--- 提供テキスト ---
********
『Shall we ダンス?』『シコふんじゃった。』などで知られる周防正行監督は、「モノを集めるのではなく、捨てられない気質。だからモノが集まってしまう」と語ります。そうして“集まってしまった”モノや資料は膨大な量となって、自宅のほかに借りているという書庫に所狭しと所蔵されているそうです。それはこれまで関わった映画作品に関する脚本・台本や取材資料のほかに、思い出の品や趣味の品まで、多岐にわたります。そこで、書庫に所蔵されているコレクションの一部を見せていただきつつ、周防監督が大切にしているアイテムを3点紹介していただきました。
(執筆/壬生智裕、編集/メルカリマガジン編集部、撮影/業天大和)
収集癖の原体験「クラシックのミニカー」
周防監督
「モノが捨てられなくなった理由を僕は明確に覚えているんです。小学生の時にミニカーを集めていたんですけど、中学生になる時に、もう自分は子供じゃないんだと思って、全部、他の子にあげちゃったんです。でも、あげた後の喪失感がすごくて。ポッカリと穴が開いちゃった。結局、その喪失感がそれからの僕を決めてしまった」
周防監督
「大人になってからは、プラモデル屋さんが一番のオアシスになりました。いきつけのプラモデル屋があって、そこに僕が持っていたミニカーと同じものがあったら買うようになっちゃいました。今日、持ってきたのはフェラーリとフォードとロータスにシャパラル。ただ残念なことにそのプラモデル屋さんが店を閉めてしまったので、行くところがなくなっちゃったんです。今だったらメルカリで探せるんですかね? それから通販で毎月いろいろなものが送られてくるシリーズがあるじゃないですか。あれの国産車ミニカーシリーズが創刊されて、そこにホンダS600とか トヨタスポーツ800とかもあったんです。いろんなおもちゃ屋で見ていても(プレミアがついていて)高くて買えないなと思っていたんですが、そういうところで安く手に入れることが出来ました」
********
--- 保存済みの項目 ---
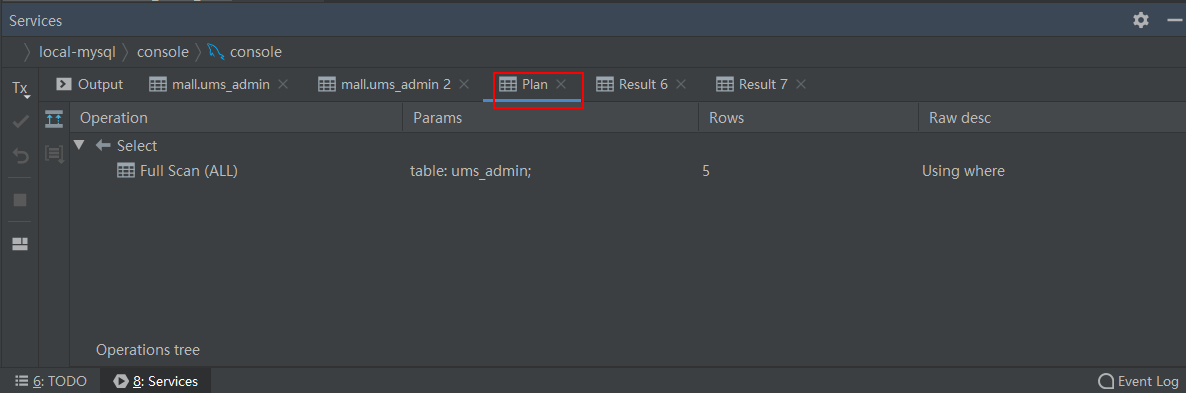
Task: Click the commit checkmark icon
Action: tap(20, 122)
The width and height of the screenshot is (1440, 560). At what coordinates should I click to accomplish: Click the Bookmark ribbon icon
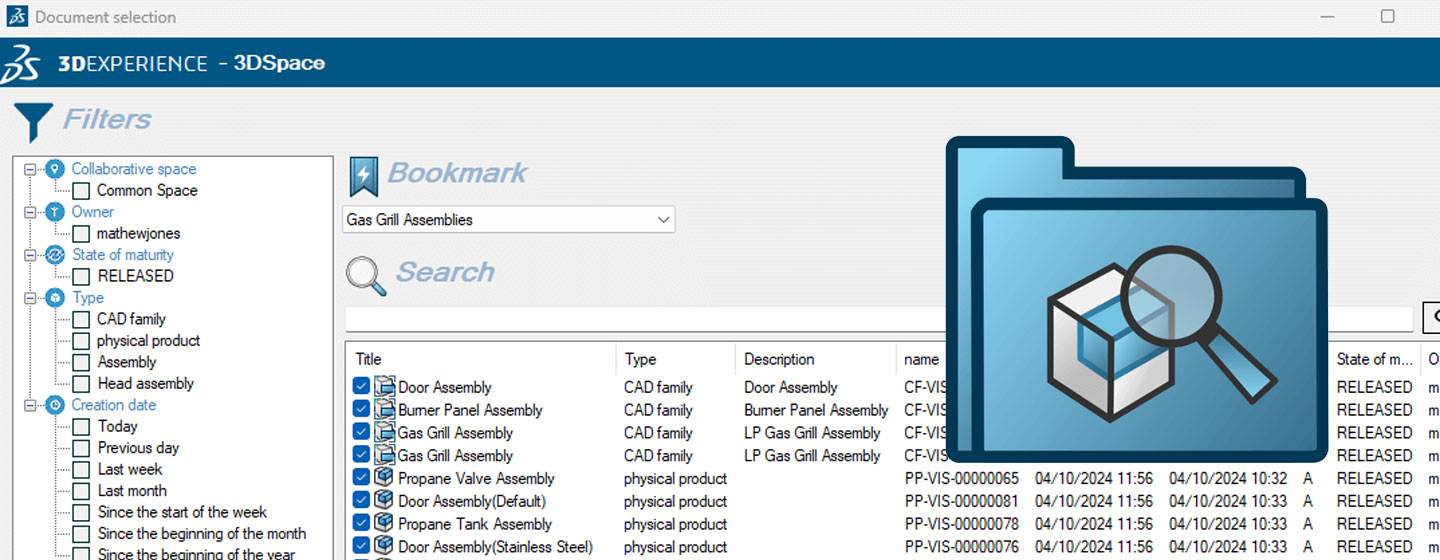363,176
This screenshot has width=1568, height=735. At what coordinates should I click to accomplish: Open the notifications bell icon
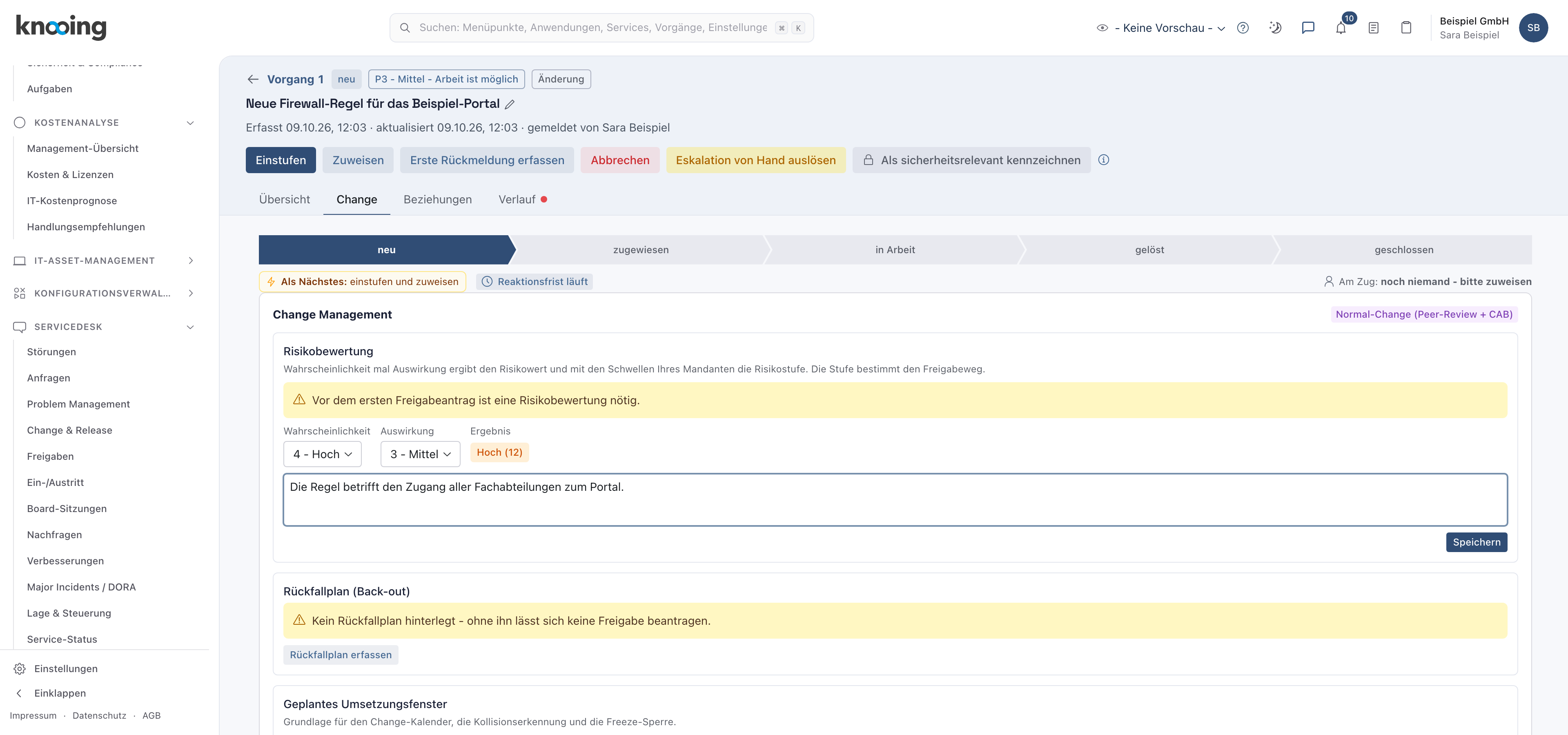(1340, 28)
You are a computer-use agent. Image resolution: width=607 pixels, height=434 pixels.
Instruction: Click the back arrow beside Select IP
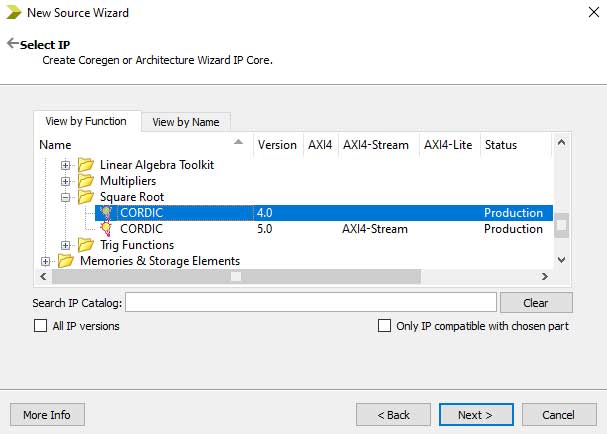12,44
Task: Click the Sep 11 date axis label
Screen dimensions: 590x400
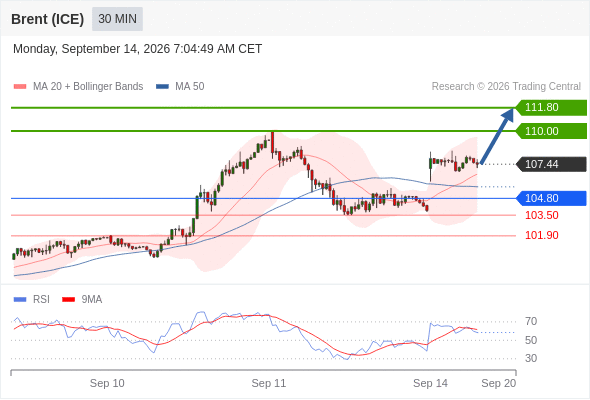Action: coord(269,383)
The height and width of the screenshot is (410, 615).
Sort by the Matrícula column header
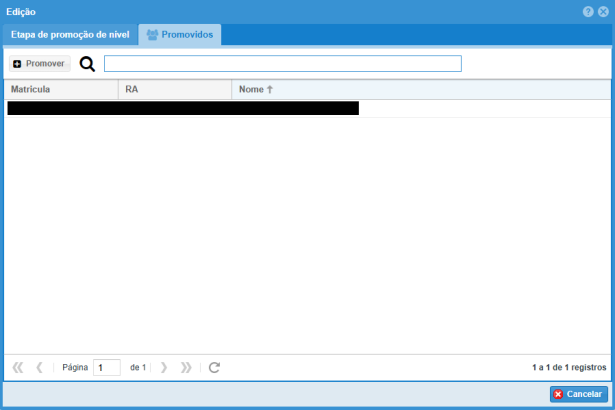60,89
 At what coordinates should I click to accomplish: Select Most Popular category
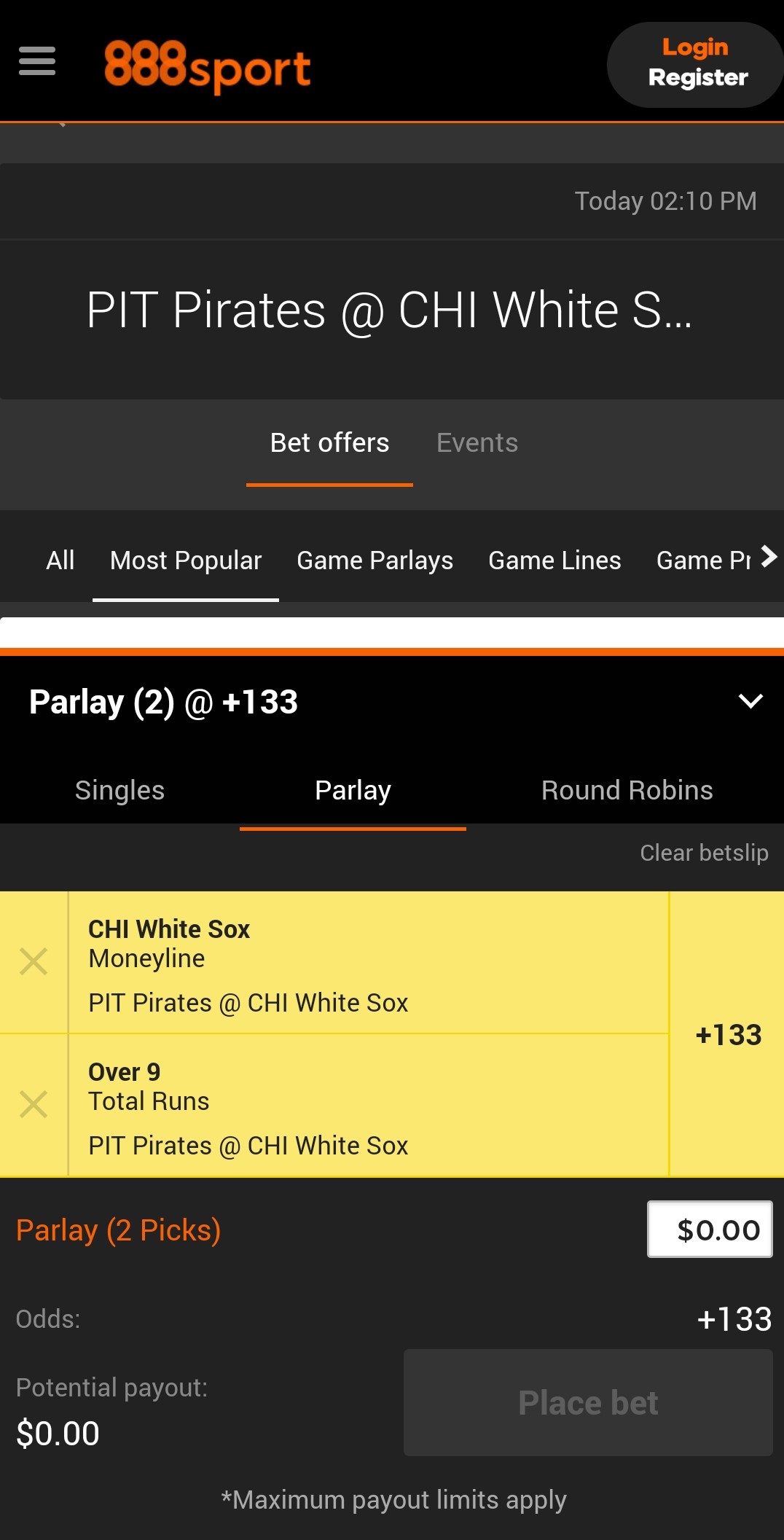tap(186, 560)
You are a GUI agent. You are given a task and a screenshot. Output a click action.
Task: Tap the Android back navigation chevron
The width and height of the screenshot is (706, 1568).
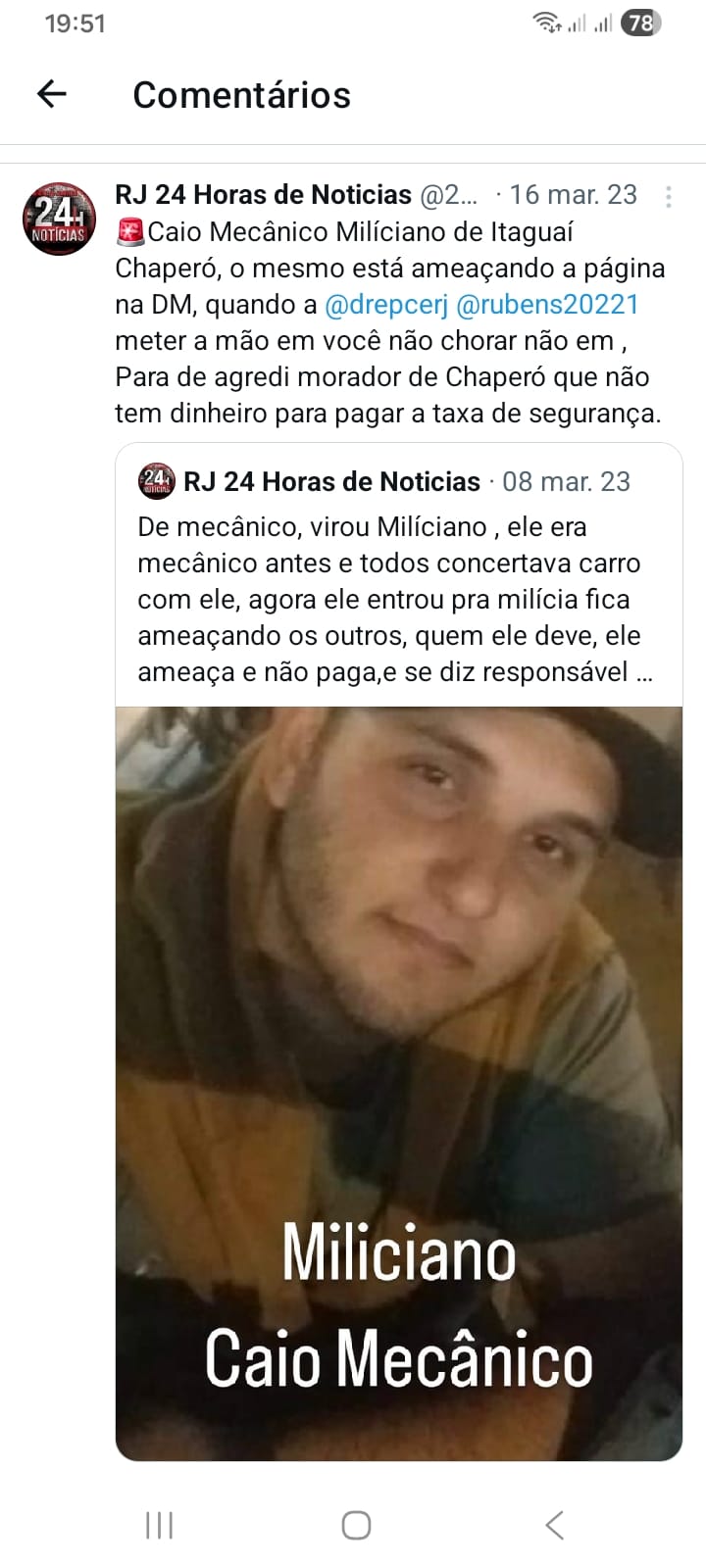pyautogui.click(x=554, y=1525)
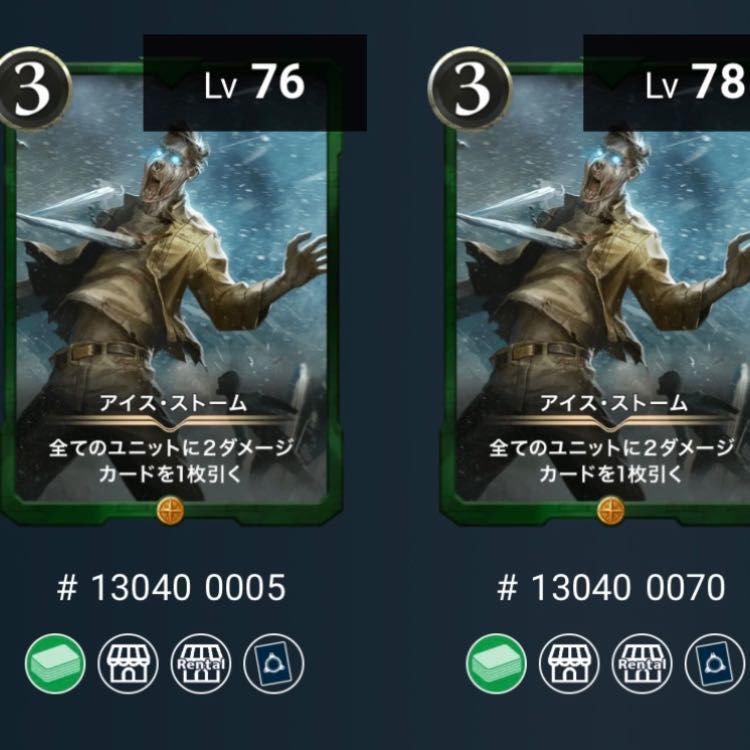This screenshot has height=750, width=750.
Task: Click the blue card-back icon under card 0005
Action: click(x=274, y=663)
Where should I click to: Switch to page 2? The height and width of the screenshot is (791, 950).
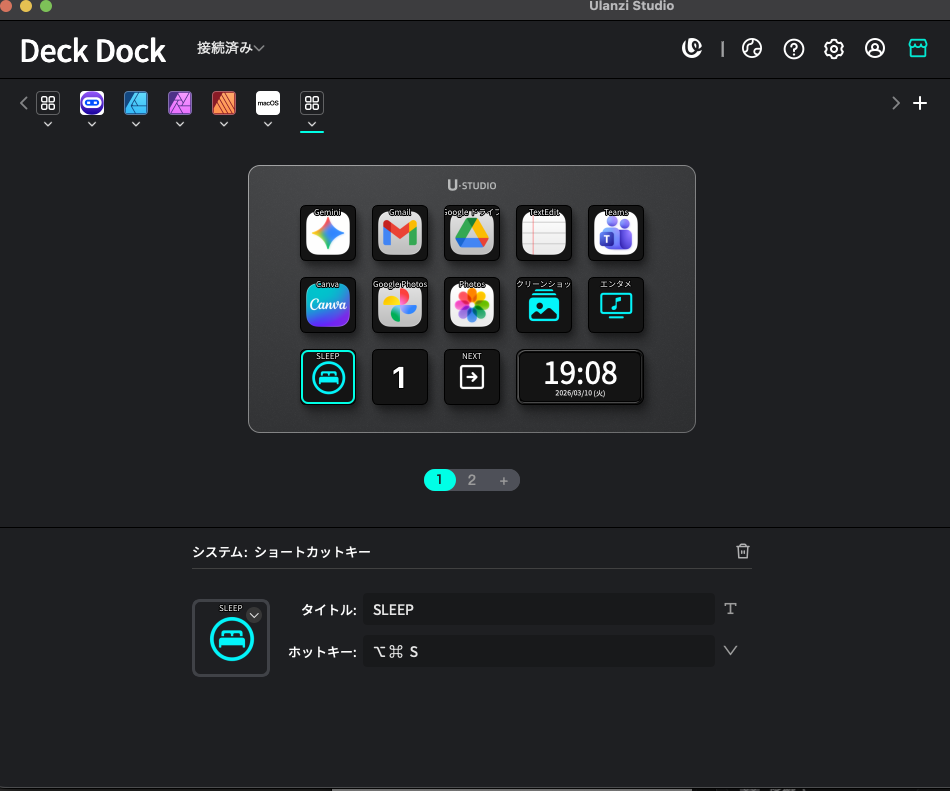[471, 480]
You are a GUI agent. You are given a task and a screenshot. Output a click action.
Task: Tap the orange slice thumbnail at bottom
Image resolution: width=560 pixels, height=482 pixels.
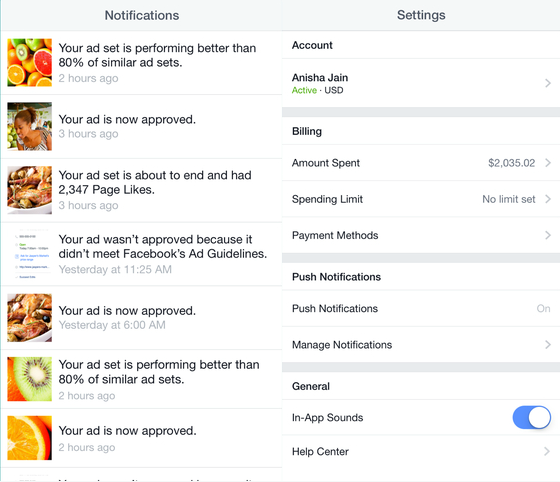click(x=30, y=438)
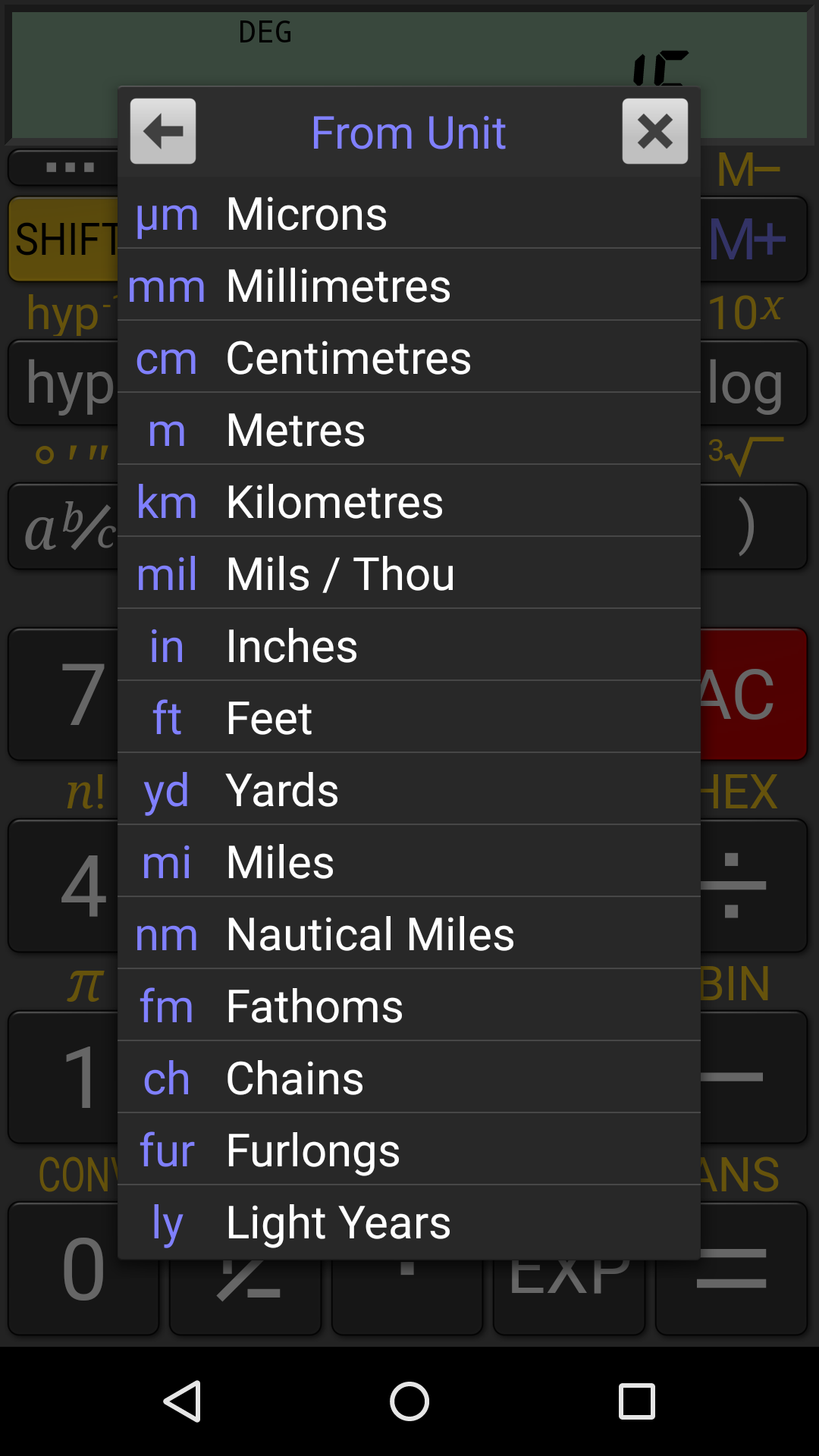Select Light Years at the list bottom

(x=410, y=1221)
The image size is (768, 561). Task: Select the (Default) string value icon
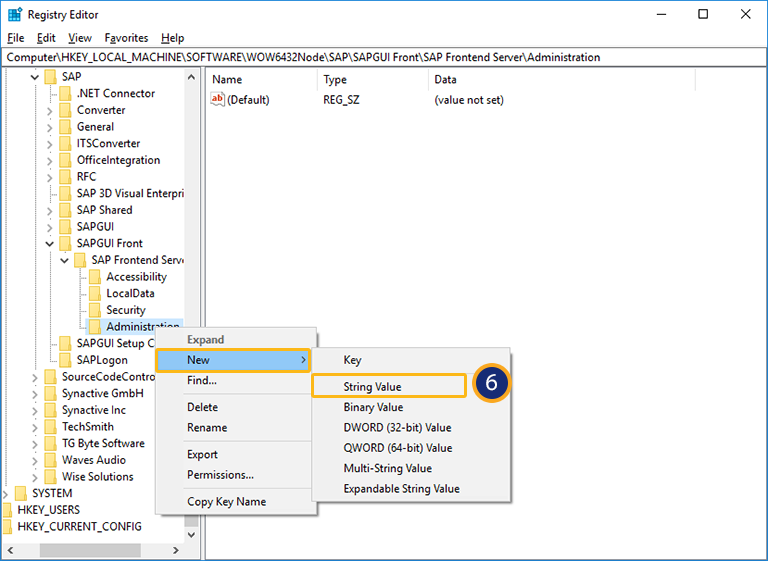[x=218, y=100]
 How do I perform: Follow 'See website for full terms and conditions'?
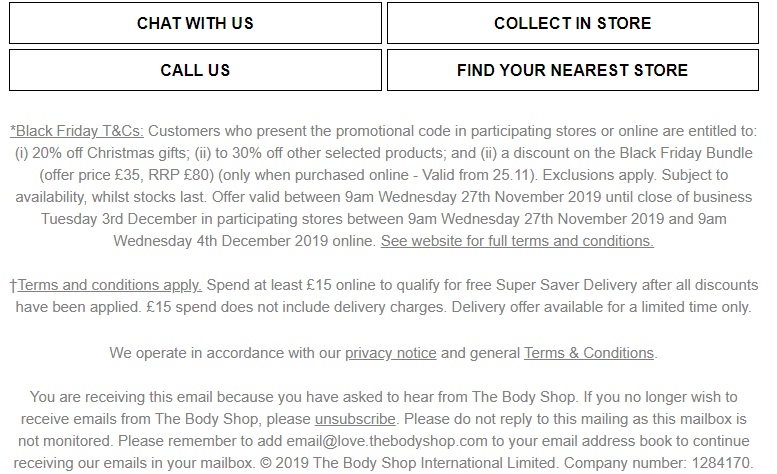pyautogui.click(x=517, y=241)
********
--- 課題 ---
周防正行監督のコレクションを紹介する文章によると、周防監督が小学生の時に集めていて、中学生になる時に他の子に全部あげてしまったものは何ですか。 ここにある行は、今回の作業には使いません。

--- 解答 ---
ミニカーです。